Selected extract: Begin
Albert C. Gwynne

Personal information
- Nickname: Whitey
- National team: United States national basketball team
- Born: June 4, 1910 Beaver Falls, Pennsylvania
- Died: October 28, 1982 (aged 72) Morgantown, West Virginia
- Education: West Virginia University (B.S. & M.S.)
- Occupation: Athletic Trainer
- Years active: 1946-1975
- Spouse: Mary F. Johnson

= Albert Gwynne =

Albert C. Gwynne (June 4, 1910 – October 28, 1982), born in Beaver Falls, Pennsylvania, was an athletic trainer, coach, and educator best known for his decades of service at West Virginia Mountaineers. In addition to his work in collegiate athletics, Gwynne also made contributions to athletic training and the U.S. Olympic basketball teams.

==Early life and education==
Gwynne enrolled at West Virginia University in 1929. Initially a freshman football player, his athletic career shifted after he broke his leg. He then joined the wrestling team, ultimately serving as team captain during his senior year. He earned a Bachelor of Science degree in Physical Education in 1934.
Selected extract: End
Record excerpts: Begin
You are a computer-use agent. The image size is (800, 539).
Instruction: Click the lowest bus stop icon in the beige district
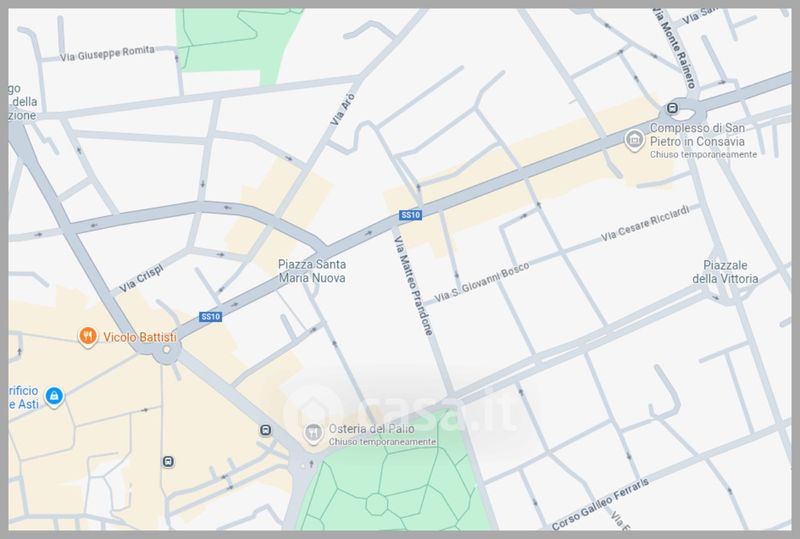[x=168, y=462]
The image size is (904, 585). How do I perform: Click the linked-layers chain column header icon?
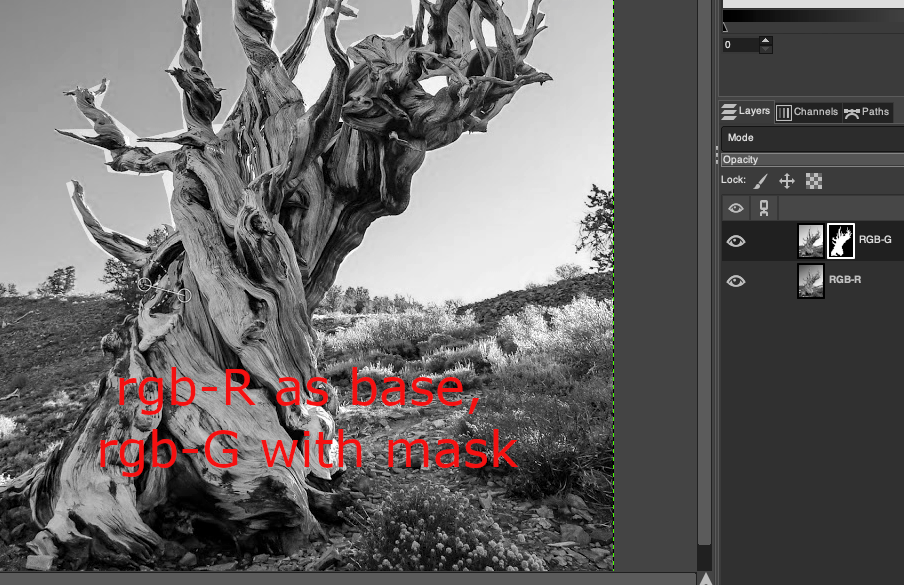click(x=764, y=208)
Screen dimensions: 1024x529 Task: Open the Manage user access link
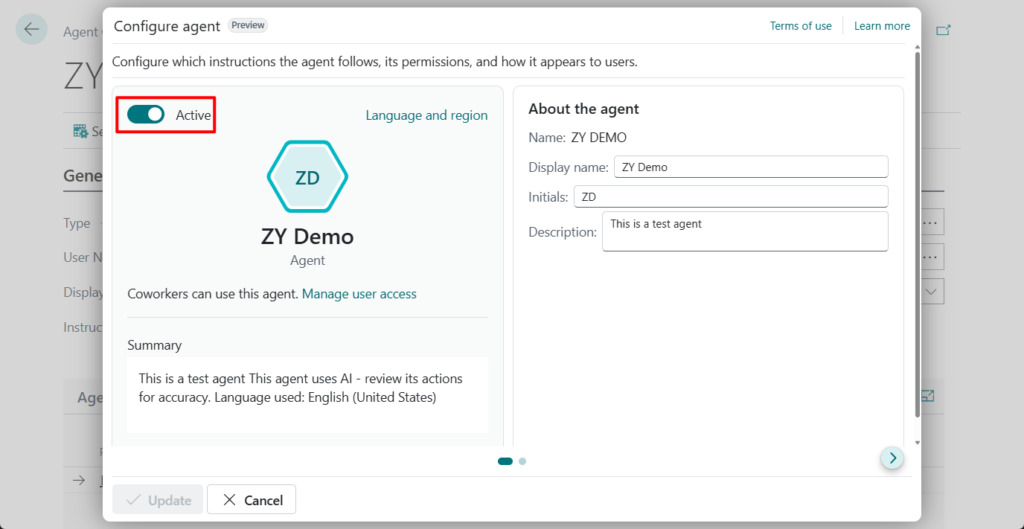tap(359, 294)
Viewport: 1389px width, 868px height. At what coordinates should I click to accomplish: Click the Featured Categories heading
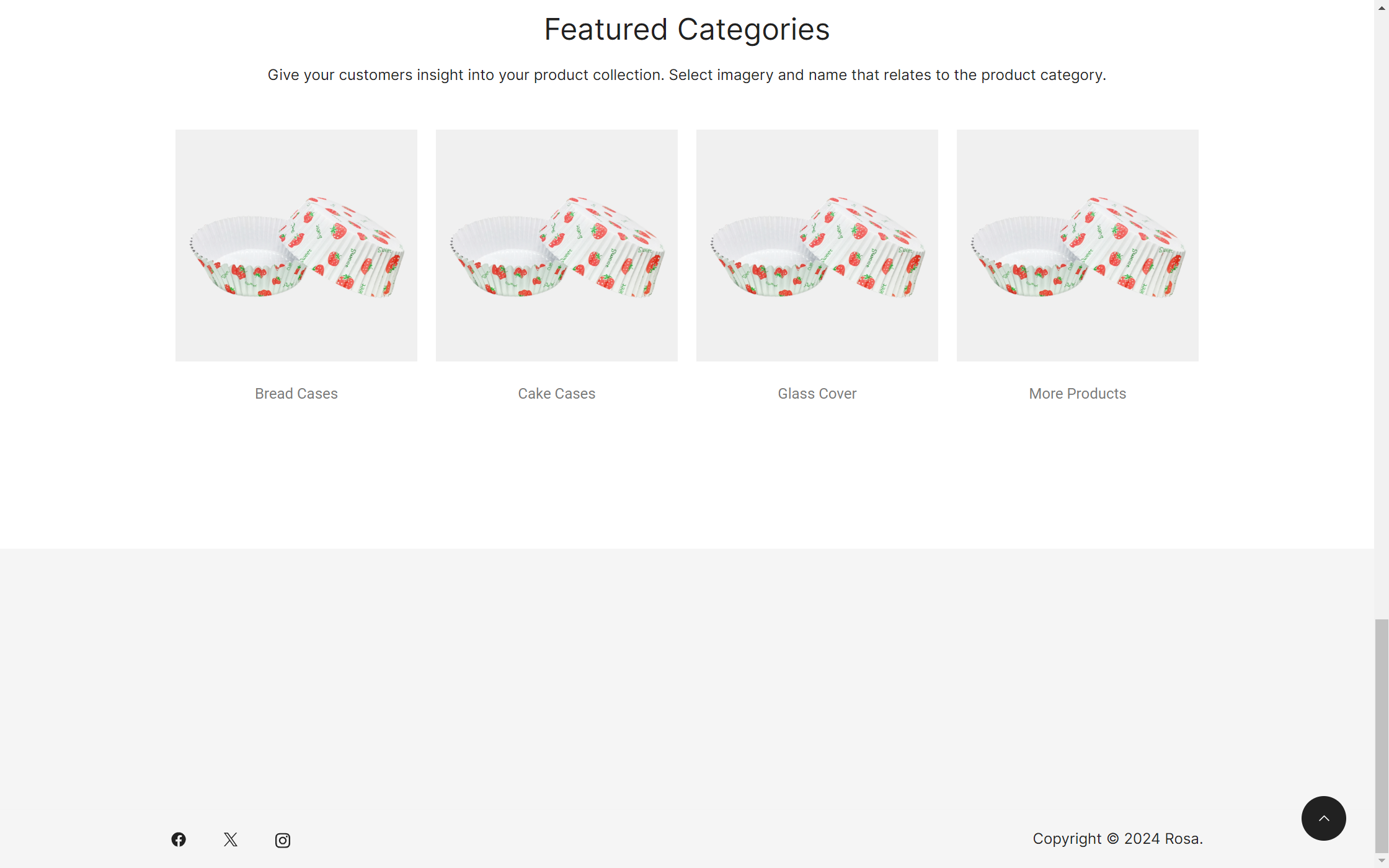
Record excerpts: End
> [Exercise objective]:
Decide whether each statement below agrees with the Albert C. Gwynne biography, and answer yes or no with the deciding words of the text quoted exactly: (a) Gwynne broke his leg while on the wrestling team. (b) Gwynne was captain of the wrestling team in his senior year. (c) Gwynne enrolled at West Virginia University in 1934.

> [Written response]:
(a) No: "Initially a freshman football player, his athletic career shifted after he broke his leg. He then joined the wrestling team"
(b) Yes: "ultimately serving as team captain during his senior year"
(c) No: "Gwynne enrolled at West Virginia University in 1929."